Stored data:
****************************************

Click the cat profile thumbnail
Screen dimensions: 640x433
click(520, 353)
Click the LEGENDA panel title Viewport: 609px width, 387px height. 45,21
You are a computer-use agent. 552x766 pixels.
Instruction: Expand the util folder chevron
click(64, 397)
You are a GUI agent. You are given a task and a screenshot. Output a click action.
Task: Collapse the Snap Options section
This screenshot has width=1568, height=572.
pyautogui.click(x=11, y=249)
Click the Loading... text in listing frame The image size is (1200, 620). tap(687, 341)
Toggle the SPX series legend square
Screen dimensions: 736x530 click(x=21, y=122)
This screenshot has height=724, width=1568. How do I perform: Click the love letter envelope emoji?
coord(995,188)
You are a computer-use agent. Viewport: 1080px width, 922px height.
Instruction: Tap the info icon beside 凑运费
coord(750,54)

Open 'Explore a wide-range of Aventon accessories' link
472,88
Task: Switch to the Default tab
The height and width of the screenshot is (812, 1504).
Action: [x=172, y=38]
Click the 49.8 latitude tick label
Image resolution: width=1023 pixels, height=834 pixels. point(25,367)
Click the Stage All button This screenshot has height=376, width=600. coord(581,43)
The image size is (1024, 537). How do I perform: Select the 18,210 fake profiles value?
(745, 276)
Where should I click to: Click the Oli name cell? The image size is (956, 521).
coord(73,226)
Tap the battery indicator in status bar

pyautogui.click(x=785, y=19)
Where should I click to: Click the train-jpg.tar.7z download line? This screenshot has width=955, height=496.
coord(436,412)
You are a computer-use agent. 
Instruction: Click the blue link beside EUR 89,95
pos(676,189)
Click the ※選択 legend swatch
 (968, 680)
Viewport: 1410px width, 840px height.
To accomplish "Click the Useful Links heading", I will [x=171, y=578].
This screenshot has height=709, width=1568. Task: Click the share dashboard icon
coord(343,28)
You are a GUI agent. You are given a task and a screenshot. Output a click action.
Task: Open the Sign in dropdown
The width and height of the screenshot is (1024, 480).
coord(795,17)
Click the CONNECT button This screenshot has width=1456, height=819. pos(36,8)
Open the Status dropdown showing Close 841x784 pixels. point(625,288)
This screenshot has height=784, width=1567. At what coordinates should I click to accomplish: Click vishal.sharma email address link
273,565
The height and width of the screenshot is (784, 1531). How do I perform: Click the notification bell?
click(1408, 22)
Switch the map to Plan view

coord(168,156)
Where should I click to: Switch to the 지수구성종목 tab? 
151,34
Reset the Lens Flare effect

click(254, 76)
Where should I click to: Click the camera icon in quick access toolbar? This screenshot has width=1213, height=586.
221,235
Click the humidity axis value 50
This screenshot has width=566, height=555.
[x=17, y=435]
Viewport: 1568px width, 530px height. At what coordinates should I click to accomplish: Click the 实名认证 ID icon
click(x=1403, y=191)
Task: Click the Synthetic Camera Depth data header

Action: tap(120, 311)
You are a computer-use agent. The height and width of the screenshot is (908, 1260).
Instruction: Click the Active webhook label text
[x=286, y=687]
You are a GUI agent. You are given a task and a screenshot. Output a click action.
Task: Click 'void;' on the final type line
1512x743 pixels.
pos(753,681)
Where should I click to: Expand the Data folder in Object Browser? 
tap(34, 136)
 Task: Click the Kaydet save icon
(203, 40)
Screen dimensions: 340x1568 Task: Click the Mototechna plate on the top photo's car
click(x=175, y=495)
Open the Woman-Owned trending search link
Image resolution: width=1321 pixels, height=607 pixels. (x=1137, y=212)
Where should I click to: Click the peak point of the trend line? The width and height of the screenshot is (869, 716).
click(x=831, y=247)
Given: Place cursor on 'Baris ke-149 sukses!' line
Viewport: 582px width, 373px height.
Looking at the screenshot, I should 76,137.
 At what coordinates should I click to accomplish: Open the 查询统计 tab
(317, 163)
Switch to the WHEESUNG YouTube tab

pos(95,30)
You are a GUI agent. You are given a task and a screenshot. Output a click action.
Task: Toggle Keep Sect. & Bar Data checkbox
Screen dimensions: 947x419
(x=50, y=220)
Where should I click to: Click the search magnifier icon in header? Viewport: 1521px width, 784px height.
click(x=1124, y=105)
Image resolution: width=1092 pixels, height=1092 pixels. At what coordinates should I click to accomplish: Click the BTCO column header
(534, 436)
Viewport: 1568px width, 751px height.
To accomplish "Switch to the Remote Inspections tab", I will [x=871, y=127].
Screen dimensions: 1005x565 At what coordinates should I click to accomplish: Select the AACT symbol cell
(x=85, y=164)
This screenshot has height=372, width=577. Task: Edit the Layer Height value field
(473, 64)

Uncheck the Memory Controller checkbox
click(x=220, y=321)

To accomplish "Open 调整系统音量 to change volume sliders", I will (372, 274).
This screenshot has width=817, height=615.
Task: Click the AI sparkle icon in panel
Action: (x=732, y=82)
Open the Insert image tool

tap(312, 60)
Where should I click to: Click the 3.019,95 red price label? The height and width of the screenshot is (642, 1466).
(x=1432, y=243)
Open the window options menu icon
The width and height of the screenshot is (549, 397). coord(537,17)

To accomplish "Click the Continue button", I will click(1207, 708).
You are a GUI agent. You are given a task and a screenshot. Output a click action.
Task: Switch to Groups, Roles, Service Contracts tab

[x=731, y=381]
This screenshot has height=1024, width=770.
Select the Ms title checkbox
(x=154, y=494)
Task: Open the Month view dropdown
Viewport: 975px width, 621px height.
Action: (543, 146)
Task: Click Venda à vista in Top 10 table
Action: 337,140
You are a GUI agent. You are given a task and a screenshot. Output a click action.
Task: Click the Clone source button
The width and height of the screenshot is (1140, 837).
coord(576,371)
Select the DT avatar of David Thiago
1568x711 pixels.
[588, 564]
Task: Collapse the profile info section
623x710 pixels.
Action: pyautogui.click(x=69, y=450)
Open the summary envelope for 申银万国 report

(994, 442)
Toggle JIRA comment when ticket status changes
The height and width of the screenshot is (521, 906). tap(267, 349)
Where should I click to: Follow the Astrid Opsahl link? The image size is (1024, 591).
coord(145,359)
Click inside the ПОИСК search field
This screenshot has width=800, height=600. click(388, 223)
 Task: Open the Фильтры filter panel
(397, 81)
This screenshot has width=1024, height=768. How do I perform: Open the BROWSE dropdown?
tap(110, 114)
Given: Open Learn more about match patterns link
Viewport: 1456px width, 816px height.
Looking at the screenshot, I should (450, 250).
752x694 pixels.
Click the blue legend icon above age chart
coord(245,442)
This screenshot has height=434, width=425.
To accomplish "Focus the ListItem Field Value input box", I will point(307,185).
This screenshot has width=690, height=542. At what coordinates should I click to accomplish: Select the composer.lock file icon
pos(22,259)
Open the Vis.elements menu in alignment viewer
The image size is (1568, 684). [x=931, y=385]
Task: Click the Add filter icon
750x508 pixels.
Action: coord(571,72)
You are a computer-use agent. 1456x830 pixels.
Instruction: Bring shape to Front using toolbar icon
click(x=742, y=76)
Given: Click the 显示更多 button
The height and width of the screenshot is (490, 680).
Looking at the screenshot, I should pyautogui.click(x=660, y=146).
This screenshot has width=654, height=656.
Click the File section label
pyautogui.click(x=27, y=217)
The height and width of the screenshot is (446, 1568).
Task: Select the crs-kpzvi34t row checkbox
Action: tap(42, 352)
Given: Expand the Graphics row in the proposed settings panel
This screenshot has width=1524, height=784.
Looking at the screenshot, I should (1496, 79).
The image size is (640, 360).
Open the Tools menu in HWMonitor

****************************************

> _Task directions_:
Out of the preceding entries, pull every line containing the string "Collapse".

> _Answer to the exercise_:
Task: Collapse the Snap Options section
Task: Collapse the profile info section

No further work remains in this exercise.